** Document section **
○ ○ ○

PROJECT PROFILE

Ten Mile Slide Stabilization

CLIENT: BC Ministry of Transportation and Infrastructure

LOCATION: Lillooet, British Columbia, Canada

Ten Mile Slide is a 1 M m3 landslide in soil near Lillooet, BC, that has affected Highway 99 and a CN railway line for over 25 years, resulting in single-lane traffic and frequent maintenance of the highway surface. BGC was engaged by the BC Ministry of Transportation and Infrastructure to investigate and interpret the slide mechanism and to complete a detailed design, tendering, and construction engineering review of stabilization measures. BGC was the lead engineering consultant for the stabilization of the landslide using structural reinforcing with sub-consultants GEA Engineering (structural) and Urban Systems Ltd. (highway design). BGC completed geotechnical site investigations, instrumentation installations, and interpretation of slide movement. BGC provided change detection analysis for the landslide using MoTI Airborne Laser Scan (ALS) data from 2009 to 2017. BGC also provided Terrestrial Laser Scanning (TLS) with change detection commencing in 2017 and throughout construction. Ongoing geotechnical monitoring includes real-time monitoring of vibrating wire piezometers and load cells on selected ground anchors and quarterly slope inclinometer readings. BGC developed and deployed Augmented Reality (AR) scenes of slide movement and the completed stabilization measures at First Nations community consultation events using Microsoft’s HoloLens AR device and Clirio’s ADA platform.

○ ○ ○

** Record set **
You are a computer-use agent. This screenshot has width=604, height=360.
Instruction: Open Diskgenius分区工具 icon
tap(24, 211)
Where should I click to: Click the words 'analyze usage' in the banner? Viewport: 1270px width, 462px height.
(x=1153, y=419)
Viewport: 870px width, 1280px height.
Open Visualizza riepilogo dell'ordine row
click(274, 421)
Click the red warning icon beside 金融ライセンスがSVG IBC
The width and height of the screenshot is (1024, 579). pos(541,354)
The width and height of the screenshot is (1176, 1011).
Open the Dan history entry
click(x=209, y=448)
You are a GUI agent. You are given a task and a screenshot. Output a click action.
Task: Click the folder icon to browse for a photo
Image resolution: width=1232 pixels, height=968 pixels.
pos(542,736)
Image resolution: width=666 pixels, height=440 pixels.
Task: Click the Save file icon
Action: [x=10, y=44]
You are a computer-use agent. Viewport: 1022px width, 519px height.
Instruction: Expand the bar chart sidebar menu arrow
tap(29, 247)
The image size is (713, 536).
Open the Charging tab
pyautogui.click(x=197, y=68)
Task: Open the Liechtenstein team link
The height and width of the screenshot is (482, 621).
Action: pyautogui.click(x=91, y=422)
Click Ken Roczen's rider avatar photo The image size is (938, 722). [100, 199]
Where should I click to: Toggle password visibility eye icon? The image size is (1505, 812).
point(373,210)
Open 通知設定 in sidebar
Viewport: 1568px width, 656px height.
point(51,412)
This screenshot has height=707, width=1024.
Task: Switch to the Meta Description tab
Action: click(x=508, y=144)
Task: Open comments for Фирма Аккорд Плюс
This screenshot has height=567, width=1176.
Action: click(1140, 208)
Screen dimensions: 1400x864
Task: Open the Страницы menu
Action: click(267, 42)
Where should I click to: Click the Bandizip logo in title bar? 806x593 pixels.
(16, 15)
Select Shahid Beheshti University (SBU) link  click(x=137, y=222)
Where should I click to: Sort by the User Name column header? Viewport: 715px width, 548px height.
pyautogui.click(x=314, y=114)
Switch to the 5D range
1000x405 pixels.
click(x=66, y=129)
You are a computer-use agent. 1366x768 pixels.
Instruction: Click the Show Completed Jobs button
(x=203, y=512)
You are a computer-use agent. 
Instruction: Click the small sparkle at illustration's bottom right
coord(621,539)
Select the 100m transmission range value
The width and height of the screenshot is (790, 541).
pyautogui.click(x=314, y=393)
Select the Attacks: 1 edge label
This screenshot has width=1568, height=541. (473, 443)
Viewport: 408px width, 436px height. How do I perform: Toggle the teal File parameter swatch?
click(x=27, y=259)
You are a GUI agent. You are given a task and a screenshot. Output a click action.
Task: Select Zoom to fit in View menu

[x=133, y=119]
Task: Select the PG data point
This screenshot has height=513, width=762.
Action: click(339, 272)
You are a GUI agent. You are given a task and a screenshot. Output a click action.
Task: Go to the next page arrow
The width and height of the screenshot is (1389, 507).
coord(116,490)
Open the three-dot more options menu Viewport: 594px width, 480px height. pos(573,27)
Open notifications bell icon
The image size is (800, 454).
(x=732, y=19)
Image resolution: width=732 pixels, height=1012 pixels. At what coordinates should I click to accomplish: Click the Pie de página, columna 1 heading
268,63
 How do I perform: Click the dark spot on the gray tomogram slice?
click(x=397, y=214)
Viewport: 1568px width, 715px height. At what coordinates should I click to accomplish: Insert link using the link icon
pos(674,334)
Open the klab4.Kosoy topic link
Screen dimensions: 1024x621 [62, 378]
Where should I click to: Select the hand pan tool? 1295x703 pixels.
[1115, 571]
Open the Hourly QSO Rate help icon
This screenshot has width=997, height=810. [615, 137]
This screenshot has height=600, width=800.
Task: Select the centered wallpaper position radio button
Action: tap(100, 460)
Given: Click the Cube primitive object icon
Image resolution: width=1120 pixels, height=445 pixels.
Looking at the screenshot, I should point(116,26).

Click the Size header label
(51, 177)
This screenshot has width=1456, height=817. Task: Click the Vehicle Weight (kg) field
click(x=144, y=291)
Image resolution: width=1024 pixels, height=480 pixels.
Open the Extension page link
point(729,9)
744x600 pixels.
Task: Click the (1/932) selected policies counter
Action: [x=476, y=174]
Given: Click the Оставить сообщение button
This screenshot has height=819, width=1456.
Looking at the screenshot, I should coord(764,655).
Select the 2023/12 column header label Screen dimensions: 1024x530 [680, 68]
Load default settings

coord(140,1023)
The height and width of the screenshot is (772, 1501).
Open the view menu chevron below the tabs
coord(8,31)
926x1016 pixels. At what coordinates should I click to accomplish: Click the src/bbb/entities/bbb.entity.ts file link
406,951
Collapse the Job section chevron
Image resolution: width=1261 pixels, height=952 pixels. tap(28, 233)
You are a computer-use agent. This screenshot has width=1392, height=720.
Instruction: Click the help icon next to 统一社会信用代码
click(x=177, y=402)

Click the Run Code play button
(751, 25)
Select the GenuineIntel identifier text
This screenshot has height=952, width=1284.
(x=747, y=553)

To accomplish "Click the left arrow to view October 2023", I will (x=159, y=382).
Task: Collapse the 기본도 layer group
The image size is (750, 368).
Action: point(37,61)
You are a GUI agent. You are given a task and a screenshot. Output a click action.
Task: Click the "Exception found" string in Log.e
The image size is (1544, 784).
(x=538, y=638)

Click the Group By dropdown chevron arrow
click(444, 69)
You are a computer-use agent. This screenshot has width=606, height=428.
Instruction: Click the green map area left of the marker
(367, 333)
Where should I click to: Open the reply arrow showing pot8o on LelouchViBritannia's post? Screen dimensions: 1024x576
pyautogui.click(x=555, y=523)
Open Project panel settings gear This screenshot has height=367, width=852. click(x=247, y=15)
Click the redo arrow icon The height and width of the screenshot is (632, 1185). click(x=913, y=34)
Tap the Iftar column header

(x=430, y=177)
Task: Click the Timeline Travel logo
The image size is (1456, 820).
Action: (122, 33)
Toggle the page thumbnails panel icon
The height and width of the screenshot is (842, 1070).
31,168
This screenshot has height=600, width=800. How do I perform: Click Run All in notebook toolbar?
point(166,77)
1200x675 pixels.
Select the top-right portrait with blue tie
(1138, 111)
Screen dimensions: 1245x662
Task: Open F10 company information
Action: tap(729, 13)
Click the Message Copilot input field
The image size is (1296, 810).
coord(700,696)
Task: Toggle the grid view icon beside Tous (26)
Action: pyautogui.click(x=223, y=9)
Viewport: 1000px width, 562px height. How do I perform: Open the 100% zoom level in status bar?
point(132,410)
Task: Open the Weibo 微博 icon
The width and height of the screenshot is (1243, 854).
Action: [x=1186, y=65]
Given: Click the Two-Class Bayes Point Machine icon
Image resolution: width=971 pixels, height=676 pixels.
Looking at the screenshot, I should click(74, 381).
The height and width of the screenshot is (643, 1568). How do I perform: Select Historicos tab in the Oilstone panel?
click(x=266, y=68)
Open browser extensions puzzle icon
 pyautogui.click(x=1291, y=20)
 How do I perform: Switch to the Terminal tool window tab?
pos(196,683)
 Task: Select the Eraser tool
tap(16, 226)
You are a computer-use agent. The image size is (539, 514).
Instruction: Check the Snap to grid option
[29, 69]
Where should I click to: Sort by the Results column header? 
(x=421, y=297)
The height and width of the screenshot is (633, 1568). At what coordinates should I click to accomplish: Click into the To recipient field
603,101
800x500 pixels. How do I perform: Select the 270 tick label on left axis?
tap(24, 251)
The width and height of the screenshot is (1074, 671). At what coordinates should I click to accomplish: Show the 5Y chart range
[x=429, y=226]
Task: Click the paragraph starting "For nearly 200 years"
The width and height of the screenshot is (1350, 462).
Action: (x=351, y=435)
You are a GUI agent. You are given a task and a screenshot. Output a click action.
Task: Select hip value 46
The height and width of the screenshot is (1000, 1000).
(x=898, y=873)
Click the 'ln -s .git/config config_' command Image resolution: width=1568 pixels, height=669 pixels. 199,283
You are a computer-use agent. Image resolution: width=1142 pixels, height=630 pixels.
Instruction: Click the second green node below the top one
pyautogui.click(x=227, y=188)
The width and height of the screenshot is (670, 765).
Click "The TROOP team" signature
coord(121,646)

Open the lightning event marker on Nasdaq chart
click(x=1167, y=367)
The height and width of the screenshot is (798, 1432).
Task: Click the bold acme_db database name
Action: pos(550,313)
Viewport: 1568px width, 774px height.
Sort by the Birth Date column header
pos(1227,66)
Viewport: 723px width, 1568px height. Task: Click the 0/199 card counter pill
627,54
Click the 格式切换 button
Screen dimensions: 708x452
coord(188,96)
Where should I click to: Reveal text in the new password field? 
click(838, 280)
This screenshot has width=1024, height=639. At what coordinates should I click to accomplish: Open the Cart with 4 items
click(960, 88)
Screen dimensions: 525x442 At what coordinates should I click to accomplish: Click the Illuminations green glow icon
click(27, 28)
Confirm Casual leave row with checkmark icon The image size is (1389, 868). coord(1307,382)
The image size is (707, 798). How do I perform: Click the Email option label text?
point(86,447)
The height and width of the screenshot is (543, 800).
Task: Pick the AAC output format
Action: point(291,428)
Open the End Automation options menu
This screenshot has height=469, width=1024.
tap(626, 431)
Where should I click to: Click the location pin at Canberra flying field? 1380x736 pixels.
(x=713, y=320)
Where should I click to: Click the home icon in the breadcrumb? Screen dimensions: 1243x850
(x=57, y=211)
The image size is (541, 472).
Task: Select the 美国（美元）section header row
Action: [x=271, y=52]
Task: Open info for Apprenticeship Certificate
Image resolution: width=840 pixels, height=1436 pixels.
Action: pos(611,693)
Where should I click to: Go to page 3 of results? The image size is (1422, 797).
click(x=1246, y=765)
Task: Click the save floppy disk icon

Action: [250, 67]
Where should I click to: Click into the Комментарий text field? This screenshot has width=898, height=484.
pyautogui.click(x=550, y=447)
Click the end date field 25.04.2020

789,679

○ ○ ○

** What you need to do **
**A.** In the Ten Mile Slide project profile, which sub-consultant handled the structural work?
**B.** Continue the Ten Mile Slide project profile from where it stops.

** Results for the exercise **
**A.** GEA Engineering

**B.**
 

The work included slide stabilization and highway re-alignment and incorporates approximately 275, 2.5-metre square concrete anchor blocks with post-tensioned 30 m long 66 mm diameter 1035 MPa (150 ksi) double corrosion-protected threadbar soil anchors above the highway. A tied-back concrete tangent pile wall comprising 150 x 1.5 m diameter drilled reinforced concrete shafts with an integral concrete cap beam retaining wall and guard rail along the outer edge of the highway. The anchor loads are monitored using vibrating wire load cells with real-time data acquisition, upload, data reduction, and plotting. This significant slide stabilization project resulted in the return of a properly graded and paved highway with a 60 km/h speed limit through the slide area and removes this long-term transportation bottleneck for the people of Lillooet and the Xaxli’p First Nation.